JPMorgan CEO Jamie Dimon said broad access to Anthropic’s Mythos model could be like giving ballistic missiles to individuals. His warning is tied to the model’s unusually strong cybersecurity abilities. Anthropic’s official research says Mythos represents a major jump in computer-security performance.
Q2Why did he use such an extreme comparison?
Because Mythos is not just better at writing emails or code. Anthropic says it can handle advanced security tasks and find difficult vulnerabilities. A tool that helps defenders repair systems can also help attackers search for weak points much faster. Dimon’s point is that one person could gain capabilities that previously required a skilled security team.
Q3Is Anthropic releasing Mythos to everyone?
Not in its raw form. Anthropic gave selected organizations controlled access, while the broader public received Claude Fable 5. Anthropic says Fable uses the same underlying model but adds stronger safeguards for cybersecurity and biology. Sensitive requests can also be routed to an older, more restricted model.
Q4What makes this different from earlier AI safety warnings?
The warning is coming from a bank already testing the technology, not only from an AI researcher discussing a future scenario. JPMorgan operates one of the world’s largest financial technology systems and faces real cyberattacks every day. That makes Dimon’s concern more about present operational risk than distant science fiction.

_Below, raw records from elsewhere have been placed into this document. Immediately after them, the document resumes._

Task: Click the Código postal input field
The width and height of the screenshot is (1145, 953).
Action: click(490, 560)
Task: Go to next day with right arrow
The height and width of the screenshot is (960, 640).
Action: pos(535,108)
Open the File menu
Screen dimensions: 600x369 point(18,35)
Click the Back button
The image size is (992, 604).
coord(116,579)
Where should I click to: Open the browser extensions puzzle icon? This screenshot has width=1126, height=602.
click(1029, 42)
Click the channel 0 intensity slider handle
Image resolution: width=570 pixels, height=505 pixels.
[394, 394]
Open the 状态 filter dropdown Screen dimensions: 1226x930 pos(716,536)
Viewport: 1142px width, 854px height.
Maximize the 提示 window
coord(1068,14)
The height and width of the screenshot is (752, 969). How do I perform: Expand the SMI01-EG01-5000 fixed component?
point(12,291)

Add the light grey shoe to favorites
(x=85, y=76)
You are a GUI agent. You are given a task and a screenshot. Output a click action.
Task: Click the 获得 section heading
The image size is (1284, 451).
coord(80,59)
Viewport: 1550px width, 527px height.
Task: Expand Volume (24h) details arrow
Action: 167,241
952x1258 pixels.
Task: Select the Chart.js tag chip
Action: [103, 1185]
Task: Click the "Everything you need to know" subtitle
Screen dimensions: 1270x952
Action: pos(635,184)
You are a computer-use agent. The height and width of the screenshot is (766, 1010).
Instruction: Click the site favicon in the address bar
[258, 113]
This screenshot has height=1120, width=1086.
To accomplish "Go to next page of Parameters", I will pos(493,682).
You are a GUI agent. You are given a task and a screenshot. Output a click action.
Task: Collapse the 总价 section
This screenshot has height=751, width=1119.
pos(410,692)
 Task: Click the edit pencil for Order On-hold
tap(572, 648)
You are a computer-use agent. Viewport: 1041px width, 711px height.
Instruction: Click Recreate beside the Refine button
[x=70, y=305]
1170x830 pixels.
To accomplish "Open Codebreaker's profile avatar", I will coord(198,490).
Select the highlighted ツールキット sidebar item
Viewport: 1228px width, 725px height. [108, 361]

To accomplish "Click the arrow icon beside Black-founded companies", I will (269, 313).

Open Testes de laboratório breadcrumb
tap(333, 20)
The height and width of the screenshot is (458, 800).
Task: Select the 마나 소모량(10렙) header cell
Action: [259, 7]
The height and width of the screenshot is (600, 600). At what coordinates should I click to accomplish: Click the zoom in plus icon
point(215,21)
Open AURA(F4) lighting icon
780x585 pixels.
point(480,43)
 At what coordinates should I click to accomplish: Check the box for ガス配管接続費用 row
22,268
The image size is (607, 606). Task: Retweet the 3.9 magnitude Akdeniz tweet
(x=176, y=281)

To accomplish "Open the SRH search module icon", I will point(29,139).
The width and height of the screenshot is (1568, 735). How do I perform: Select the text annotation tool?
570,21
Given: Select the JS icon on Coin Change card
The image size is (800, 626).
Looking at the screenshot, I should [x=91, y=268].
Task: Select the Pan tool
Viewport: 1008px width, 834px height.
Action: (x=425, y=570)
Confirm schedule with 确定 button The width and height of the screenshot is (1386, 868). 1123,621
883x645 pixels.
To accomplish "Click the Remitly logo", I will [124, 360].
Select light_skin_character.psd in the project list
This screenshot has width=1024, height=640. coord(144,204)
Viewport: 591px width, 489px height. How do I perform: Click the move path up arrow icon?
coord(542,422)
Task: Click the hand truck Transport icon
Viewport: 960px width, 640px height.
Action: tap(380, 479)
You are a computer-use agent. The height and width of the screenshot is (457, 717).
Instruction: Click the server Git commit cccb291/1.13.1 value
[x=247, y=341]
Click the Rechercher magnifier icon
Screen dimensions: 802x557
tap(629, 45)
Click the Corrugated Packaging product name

Q5Does restricting access actually solve the problem?
Only partly. Controlled access can slow misuse and make users easier to identify, but powerful capabilities usually spread over time. Competitors may build similar models, safeguards can fail, and stolen model weights could bypass every normal access rule. The harder question is how long companies can keep the strongest capabilities contained.
Q6So what is the real signal?
Frontier AI is moving from normal software policy into weapons-style access policy. The product is no longer just the model. It is also the permission system around it: who gets the full version, which tasks are blocked, what governments can restrict, and whether public users receive a weaker model than banks, labs and state agencies.